The pro-government Turkish press has in recent days published front page banner headlines claiming that Greece is occupying Turkish island. Whatever is left of the opposition press has been focusing on the country’s dire economic straits.

The Turkish maps released by the Greek foreign ministry illustrate: illegal licensing by the Turkish Petroleum Company (TPAO) that began in 1973 in Greece’s continental shelf in the Northern Aegean, the effort in the 1980’s to grab Athens’ search-and-rescue authority in half of the Aegean, the theory of “grey zones” in the 1990’s [Aegean islands which Turkey claims to be of indeterminate sovereignty, such as the Greek Imia islets that brought the two countries to the brink of war and triggered a US-brokered deal that neither would approach them, effectively stripping Greece of its sovereign rights], escalation with new Turkish licensing in the Eastern Mediterranean, the more recent establishment of the official Blue Homeland doctrine that cuts into large swathes of Greece’s maritime jurisdiction (as does the illegal Turkey-Libya memorandum, putatively delimiting the two countries’ EEZs, which are in fact not contiguous), and the demand for demilitarisation of specific Greek islands, which Ankara now proclaims is a precondition for Athens to maintain sovereignty over them, otherwise they will revert to Turkey as the successor state of the Ottoman Empire.
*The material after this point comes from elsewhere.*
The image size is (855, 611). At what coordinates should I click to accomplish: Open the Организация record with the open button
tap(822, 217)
Effectively, Ankara is issuing an ultimatum and suggesting that if it is not heeded it has the right to occupy the islands.

The Greek foreign ministry, however, has for reasons unknown not released its own maps to counter Turkey’s by delineating its sovereign territory and continental shelf in the Aegean and its EEZ in the Eastern Mediterranean.
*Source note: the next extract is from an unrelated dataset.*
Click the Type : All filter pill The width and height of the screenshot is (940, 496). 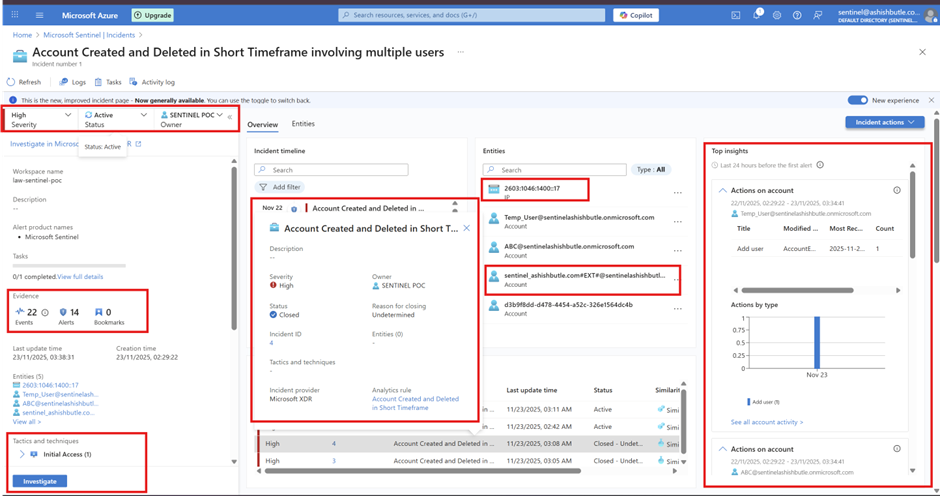point(651,170)
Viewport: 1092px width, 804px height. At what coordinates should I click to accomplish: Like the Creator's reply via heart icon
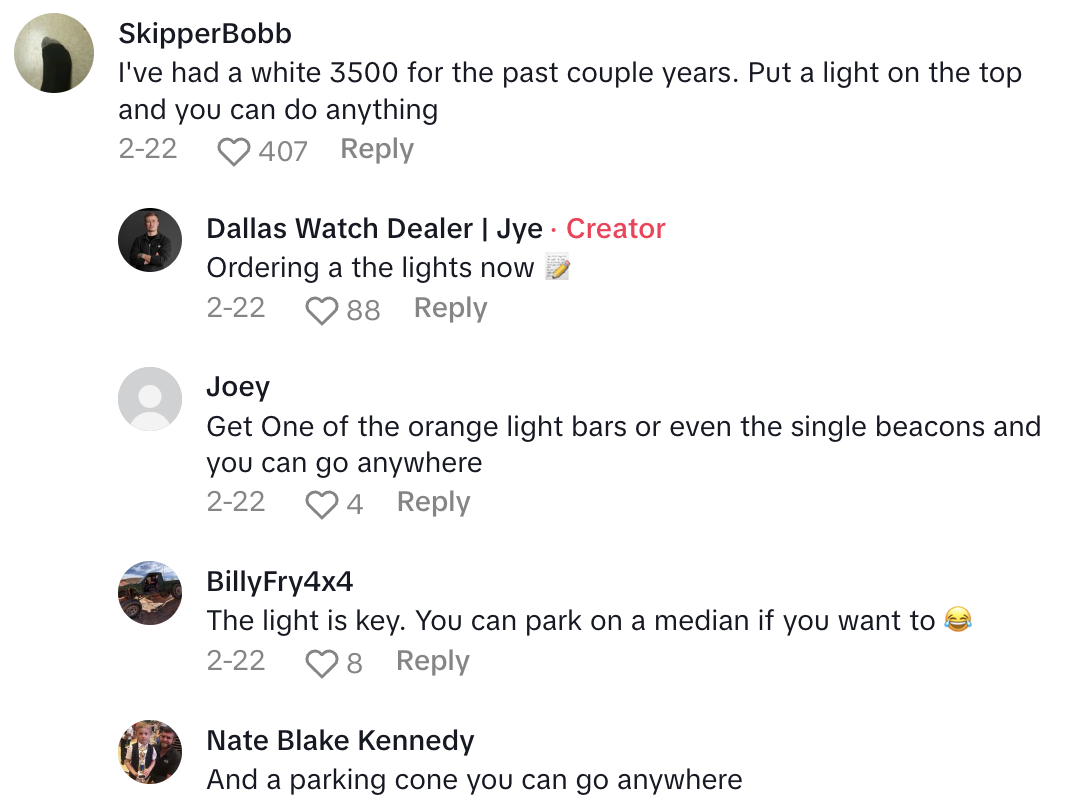click(321, 311)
It also remains uncertain whether the two sides intend to refer specific issues and questions to the International Court of Justice at the Hague – the two sides must agree on the issues and their parameters by signing an agreement called a   compromis – and if so which those would be, given the fact that a large number of Turkish claims, including «grey zones» and the demilitarisation of Aegean islands, would never be agreed to by Greece.

Panagiotopoulos sets de-escalation as precondition for talks

Defence ministry sources say that Panagiotopoulos will set de-esacaltion of Turkish provocations in the Aegean (flights over inhabited Greek islands and a hair’s breadth from the port city of Alexandroupolis, the latter in protest over a new US base there and the planned floating LNG terminal – with four LNG storage tanks with a total capacity of up to 153,500 cubic metres and three regasification units, each with a regasification capacity of 315.000 cubic metres.